Einblick ins Vorwort meines Buches: "WER ist hier anders?":
Wir sitzen beide an einem Tisch neben dem Spielplatz. Sie trinken einen Espresso und ich einen Tee. WER von uns ist anders?
Wir beobachten drei Kinder, die im Sandkasten spielen. Ein Kind spielt nur mit Unterhose bekleidet freudig mit dem Sand. Es spielt „mit dem ganzen Körper“. Der Sand klebt an seinem Körper. Im Sand zu spielen, macht ihm viel Spaß. Das andere Kind steht hinter dem Sandkasten. Instinktiv möchte es möglichst wenig mit Sand in Berührung kommen. Die feinen, piksenden und unkontrollierbaren Sandkörner stressen das Nervensystem des Kindes. Um ein Wohlgefühl wieder herzustellen, macht sich dieses Kind dauernd die Hände sauber. Es mag keinen Sand an den Fingern. Ein drittes Kind hockt im Sand und schaufelt gedankenverloren.
Welches Kind ist anders?
„Unsere Toleranz wird getestet, wenn man in der Mehrheit ist. Unser Mut wird getestet, wenn wir in der Minderheit sind.“
Der Autor dieses Zitats ist unbekannt.
Die Mehrheit bestimmt oft das, was wir als „richtig“ wahrnehmen. In unserer Spielplatz-Wahrnehmung wird häufiger das Bild bestätigt, dass Kinder Spaß im Sandkasten haben. Wie ist Ihre persönliche Wahrheit? Welches Kind ist jetzt anders? Ich verrate Ihnen etwas aus meiner persönlichen Sicht und Erfahrung: Jedes Kind verhält sich genau richtig. Es ist für jedes Kind das stimmigste Verhalten in dieser Situation. Wieso? Darum geht es in diesem Buch.
In der jahrzehntelangen Arbeit mit Kindern in einem Frühförderzentrum durfte ich sehr viele Kinder und deren Familien begleiten. Ein Großteil der Schwierigkeiten oder Besonderheiten der Kinder lag in der Wahrnehmungsverarbeitung der vielen Sinneseindrücke. Ich erlebte die vielen Zusammenhänge zwischen Besonderheiten und Verhalten, aber auch Zusammenhänge, die sich auf das familiäre Umfeld und sogar darüber hinaus bezogen.

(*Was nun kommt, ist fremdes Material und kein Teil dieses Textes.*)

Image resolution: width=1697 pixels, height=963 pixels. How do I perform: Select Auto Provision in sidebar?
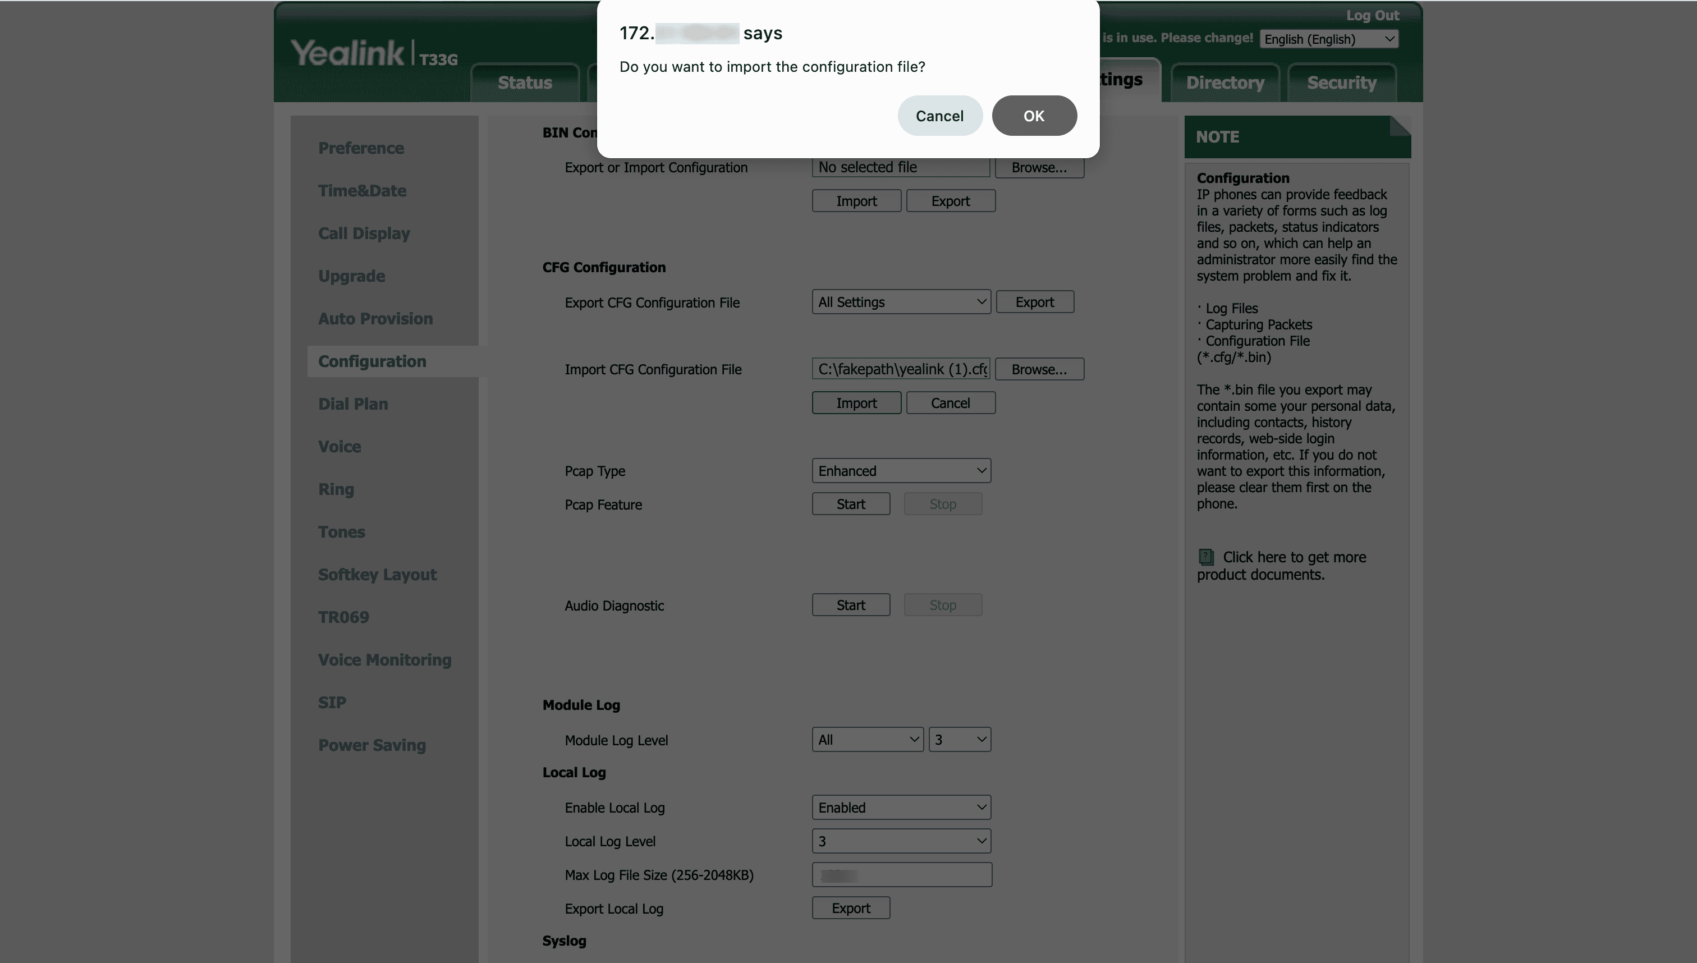click(x=375, y=319)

Meine physiotherapeutischen Kenntnisse wurden durch meine psychomotorische Ausbildung und mein großes Vertrauen in diesen Ansatz erweitert und belohnt.
Auch wenn es das Kind betrifft, das eine Besonderheit in seiner Wahrnehmungsentwicklung erfährt, bedarf das gesamte Familiensystem der Einbeziehung.
Mit der Ausbildung zur Systemischen Beraterin konnte ich den Familien beratend zur Seite stehen und mit ihnen gemeinsam Ressourcen finden und bewusst einsetzen. In diesem Verstehen kann Förderliches wachsen – für die Kinder und für die Bezugspersonen. In diesem Buch sind meine persönlichen Erfahrungen zusammengestellt. Es erhebt keinen Anspruch auf Vollständigkeit.
In Fortbildungen für Erzieher*innen ermögliche ich anhand von vergleichbaren Situationen im Erwachsenenleben, Anregungen zur Selbsterfahrung und Möglichkeiten der Selbstreflektion einen Zugang in die besondere Welt eines Kindes mit Wahrnehmungsbesonderheiten. Aus den Reihen des pädagogischen Fachpersonals wurde die Bitte nach einem Buch an mich herangetragen. Dieser Bitte komme ich gerne nach.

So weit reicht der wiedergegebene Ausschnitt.